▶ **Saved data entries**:

- Opening Delimiter -

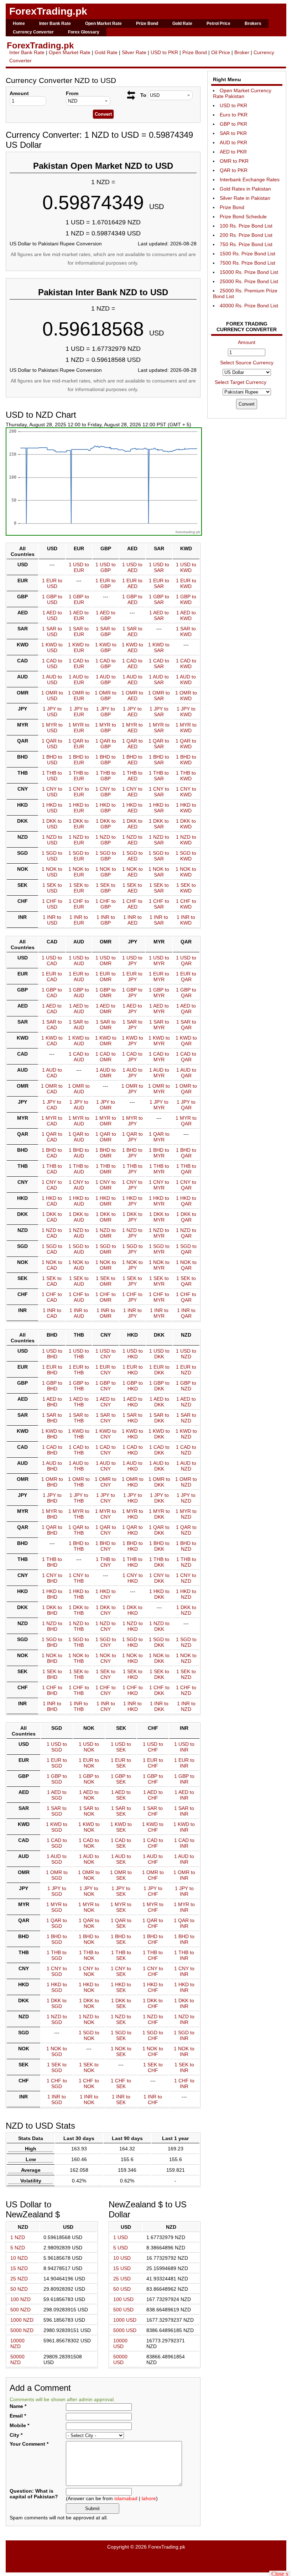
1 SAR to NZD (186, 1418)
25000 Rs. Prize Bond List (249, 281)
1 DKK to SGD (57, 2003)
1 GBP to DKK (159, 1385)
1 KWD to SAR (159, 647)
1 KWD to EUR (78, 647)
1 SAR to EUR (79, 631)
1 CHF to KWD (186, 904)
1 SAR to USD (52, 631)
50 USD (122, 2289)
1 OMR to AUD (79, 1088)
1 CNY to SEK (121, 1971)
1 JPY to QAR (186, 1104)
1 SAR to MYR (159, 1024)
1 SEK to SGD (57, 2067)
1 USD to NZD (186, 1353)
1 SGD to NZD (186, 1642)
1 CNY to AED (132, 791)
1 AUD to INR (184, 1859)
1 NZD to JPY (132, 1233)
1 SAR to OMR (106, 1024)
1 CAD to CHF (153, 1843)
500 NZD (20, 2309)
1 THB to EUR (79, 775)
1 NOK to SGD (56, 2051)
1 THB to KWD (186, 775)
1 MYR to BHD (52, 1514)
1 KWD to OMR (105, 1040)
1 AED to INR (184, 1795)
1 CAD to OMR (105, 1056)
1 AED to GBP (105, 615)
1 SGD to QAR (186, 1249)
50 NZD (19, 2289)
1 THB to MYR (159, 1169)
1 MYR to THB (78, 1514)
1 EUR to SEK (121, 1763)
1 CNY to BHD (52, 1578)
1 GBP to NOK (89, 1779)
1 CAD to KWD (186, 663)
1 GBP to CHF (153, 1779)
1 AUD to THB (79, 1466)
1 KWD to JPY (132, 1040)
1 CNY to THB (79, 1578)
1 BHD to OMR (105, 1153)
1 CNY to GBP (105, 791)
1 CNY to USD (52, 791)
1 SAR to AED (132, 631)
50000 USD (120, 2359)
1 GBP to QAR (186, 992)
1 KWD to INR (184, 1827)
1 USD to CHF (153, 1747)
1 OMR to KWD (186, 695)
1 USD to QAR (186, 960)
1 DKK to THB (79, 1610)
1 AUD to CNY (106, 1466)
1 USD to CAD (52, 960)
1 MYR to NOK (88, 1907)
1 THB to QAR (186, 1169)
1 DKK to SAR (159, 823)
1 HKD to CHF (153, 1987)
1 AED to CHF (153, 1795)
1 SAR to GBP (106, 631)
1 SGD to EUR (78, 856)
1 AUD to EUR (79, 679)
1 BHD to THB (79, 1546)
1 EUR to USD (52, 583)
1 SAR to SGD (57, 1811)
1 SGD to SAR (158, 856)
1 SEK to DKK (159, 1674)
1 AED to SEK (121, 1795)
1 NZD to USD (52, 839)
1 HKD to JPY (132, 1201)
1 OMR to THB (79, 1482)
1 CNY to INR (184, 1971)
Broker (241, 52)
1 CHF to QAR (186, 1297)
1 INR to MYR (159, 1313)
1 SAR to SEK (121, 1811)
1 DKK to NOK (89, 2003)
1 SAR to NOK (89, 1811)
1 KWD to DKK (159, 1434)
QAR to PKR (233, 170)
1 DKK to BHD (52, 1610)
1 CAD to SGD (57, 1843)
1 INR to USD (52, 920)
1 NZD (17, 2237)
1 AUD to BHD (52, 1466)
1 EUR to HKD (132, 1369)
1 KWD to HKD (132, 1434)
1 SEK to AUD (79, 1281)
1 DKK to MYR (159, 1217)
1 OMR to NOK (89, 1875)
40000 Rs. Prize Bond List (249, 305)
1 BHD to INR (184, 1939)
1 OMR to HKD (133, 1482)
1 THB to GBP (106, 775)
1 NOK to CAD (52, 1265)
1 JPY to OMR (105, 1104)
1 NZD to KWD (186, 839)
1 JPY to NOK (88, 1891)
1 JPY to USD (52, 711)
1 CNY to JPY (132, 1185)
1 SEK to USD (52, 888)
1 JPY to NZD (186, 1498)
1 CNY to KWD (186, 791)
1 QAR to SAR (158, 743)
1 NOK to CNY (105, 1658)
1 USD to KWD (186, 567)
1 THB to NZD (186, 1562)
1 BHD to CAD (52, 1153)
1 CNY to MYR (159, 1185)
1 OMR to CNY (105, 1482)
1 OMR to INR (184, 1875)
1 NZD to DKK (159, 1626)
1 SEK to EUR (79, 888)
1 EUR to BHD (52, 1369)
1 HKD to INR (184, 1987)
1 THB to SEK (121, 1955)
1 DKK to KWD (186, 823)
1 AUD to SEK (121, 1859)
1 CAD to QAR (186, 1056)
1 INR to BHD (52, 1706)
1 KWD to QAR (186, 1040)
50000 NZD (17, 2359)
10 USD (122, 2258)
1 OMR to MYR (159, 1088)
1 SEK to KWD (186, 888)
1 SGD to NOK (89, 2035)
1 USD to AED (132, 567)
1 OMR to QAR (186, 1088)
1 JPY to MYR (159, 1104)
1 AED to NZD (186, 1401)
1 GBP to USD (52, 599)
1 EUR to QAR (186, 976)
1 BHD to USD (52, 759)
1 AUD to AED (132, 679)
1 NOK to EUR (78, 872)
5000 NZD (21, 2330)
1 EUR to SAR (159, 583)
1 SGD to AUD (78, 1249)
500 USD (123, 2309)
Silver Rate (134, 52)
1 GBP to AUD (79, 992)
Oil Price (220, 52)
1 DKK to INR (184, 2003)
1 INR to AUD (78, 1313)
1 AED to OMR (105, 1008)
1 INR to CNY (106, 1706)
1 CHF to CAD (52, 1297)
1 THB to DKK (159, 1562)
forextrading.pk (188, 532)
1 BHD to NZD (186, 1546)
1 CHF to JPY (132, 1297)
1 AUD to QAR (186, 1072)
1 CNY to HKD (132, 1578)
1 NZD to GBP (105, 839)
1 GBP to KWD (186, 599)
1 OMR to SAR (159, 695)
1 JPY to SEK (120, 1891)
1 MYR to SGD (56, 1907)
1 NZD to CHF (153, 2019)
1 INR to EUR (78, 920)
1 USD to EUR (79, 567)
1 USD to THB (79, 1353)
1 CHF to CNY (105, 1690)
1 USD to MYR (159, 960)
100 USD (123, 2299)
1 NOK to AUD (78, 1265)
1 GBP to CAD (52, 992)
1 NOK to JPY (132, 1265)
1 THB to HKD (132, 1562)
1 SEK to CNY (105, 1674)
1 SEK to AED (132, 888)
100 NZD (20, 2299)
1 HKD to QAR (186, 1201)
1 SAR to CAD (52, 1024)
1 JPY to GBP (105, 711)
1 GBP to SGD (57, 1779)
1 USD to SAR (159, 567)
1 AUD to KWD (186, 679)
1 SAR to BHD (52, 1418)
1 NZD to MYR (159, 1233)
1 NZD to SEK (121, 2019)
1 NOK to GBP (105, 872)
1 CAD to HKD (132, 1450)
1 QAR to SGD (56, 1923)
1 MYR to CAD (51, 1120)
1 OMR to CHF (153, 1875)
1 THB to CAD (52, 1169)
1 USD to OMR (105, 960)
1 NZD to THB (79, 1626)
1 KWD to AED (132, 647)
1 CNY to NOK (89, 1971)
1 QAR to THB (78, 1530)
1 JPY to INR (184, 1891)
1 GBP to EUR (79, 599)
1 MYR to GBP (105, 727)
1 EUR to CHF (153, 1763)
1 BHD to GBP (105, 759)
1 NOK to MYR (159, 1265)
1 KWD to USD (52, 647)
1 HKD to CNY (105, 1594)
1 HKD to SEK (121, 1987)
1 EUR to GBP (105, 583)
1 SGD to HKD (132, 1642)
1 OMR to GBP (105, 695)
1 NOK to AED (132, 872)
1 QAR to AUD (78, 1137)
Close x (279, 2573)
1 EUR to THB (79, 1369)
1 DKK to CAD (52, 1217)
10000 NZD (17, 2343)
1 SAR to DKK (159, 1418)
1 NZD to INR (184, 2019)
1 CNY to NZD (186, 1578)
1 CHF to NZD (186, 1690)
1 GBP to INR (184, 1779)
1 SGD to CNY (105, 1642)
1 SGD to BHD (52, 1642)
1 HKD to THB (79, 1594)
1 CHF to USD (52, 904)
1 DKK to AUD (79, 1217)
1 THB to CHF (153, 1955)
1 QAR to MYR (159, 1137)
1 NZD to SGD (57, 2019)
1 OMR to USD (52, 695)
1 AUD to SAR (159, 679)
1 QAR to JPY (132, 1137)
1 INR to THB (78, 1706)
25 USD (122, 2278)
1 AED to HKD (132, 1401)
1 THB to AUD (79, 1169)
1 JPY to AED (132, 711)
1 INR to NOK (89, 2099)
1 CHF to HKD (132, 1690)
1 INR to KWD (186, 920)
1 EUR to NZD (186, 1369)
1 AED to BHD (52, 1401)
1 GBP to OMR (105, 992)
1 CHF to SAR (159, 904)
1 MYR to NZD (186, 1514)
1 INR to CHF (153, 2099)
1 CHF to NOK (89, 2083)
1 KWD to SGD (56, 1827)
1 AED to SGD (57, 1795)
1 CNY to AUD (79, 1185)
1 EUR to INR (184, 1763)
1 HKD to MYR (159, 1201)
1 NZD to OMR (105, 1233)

- Closing Delimiter -

▶ **How to complete this task**: Of the lines in the data, report each one containing the string "List".

▶ **Answer to the exercise**:
25000 Rs. Prize Bond List (249, 281)
40000 Rs. Prize Bond List (249, 305)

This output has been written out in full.